Adakah film asing (mungkin, Hollywood) yang menjadi inspirasi dalam membuat The Right One?

The Right One itu mirip-mirip kayak Like Crazy. Tahun 2010, gue kenalan sama sutradara namanya Drake Doremus, dia yang bikin Like Crazy. Waktu itu filmnya lagi naik, masuk ke Sundance. Gue ngobrol-ngobrol sama dia dan dia banyak kasih arahan lah tentang proses filmnya dia. Di film itu, dia nggak everything set in stone. Nggak semua dari page 1 sampai 90 itu semuanya sama. Dia udah tulis, lalu dia bilang “gini nih scene-nya, dialognya gini, kamu improve ya.” Di The Right One, dari scene 1 sampai 70 itu udah set in stone, tapi dialognya tidak. Dialognya itu banyak yang gue sama Tara come up langsung aja yang penting kita udah sama-sama ngerti karakternya seperti apa. Spontan aja. Jadi banyak scene-scene dari kita berdua yang kelihatannya hidup dan natural.

Apa kesulitan dan suka duka selama pembuatan The Right One?

Kesulitan gue sama Tara cuma ada pada hari pertama dan hari terakhir. Karena hari pertama itu kita semua masih menyesuaikan. Semua krunya kan baru ini, kru yang sebelumnya nggak pernah kerjasama satu sama lain. Gue cuma ngambil satu dua orang yang gue kenal, tapi gue tahu punya taste. Jadi nggak mau nih gue ngambil karena keterbatasan bujet, gue ambil costume dan make up dari yang ecek-ecek, misalnya. Ini gue tahu mereka memang jarang kerja di film, but they have some tastes. Memang ada beberapa kali drama karena hal-hal sepele, but as long as on camera it looks good I don’t care about the other things.

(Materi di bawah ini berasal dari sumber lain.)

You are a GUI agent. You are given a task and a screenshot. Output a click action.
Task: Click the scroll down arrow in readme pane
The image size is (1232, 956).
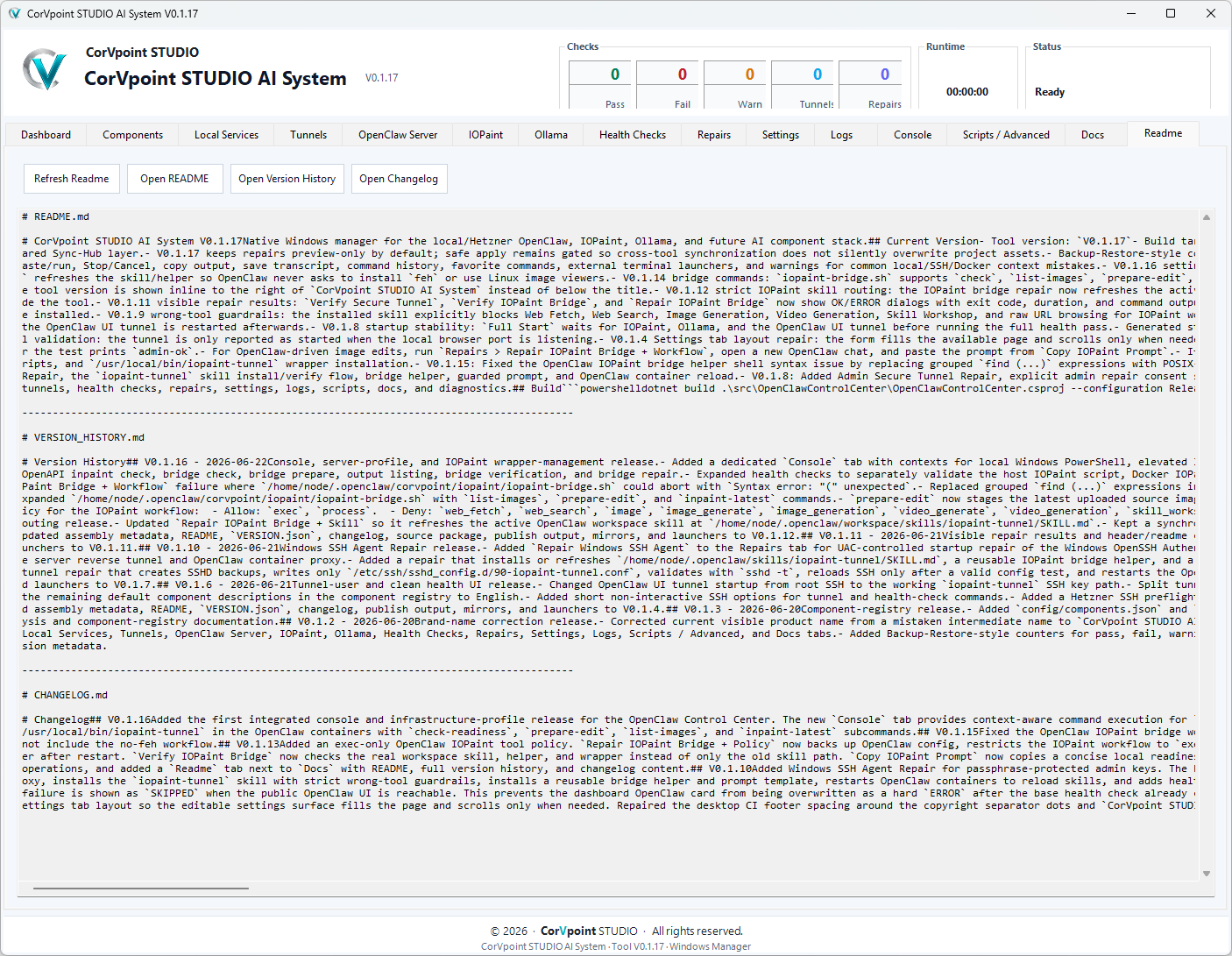1207,874
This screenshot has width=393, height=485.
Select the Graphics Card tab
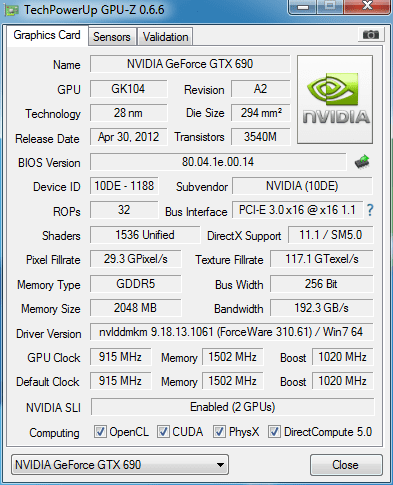(47, 35)
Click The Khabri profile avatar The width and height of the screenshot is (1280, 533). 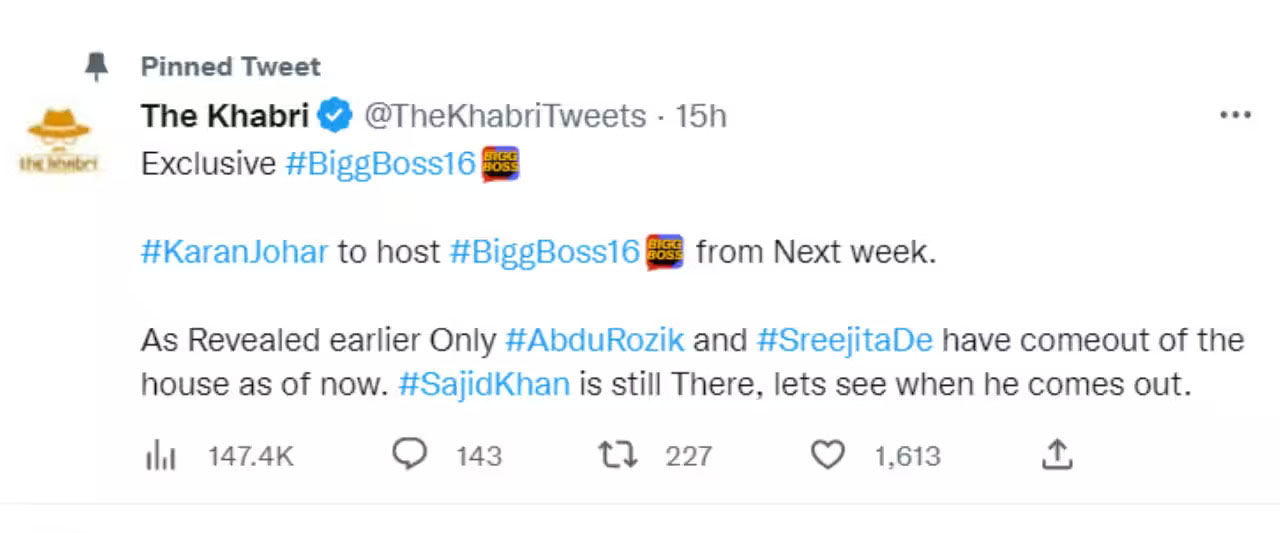pyautogui.click(x=59, y=141)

Di film itu, dari kostum, dari make up, dari pengambilan gambar, dari sound, and everything, for me, I’m very happy.

Kalau boleh tahu, berapa dana yang dikucurkan buat The Right One dan berapa target penonton yang kamu harapkan?

Gue bakalan ngomong yang sejujurnya. Gue nggak bakal bilang The Right One dibikin dengan bujet sampai 10 miliar atau belasan miliar – karena bujetnya nggak sampai segitu – bujetnya itu bujet FTV plus. Berkisar 1,5 miliar, belum menghitung bujet buat promosi. Duit kita banyak dihabiskan buat promosi, pasang baliho dan semacamnya, apalagi kita tanpa dukungan sponsor karena gue nggak mau ada iklan di film. It’s purely entertainment. Dan di sini gue pengen bilang, “guys, dengan bujet segini, kita bisa lho bikin film bagus, niat, dan sepenuh hati.”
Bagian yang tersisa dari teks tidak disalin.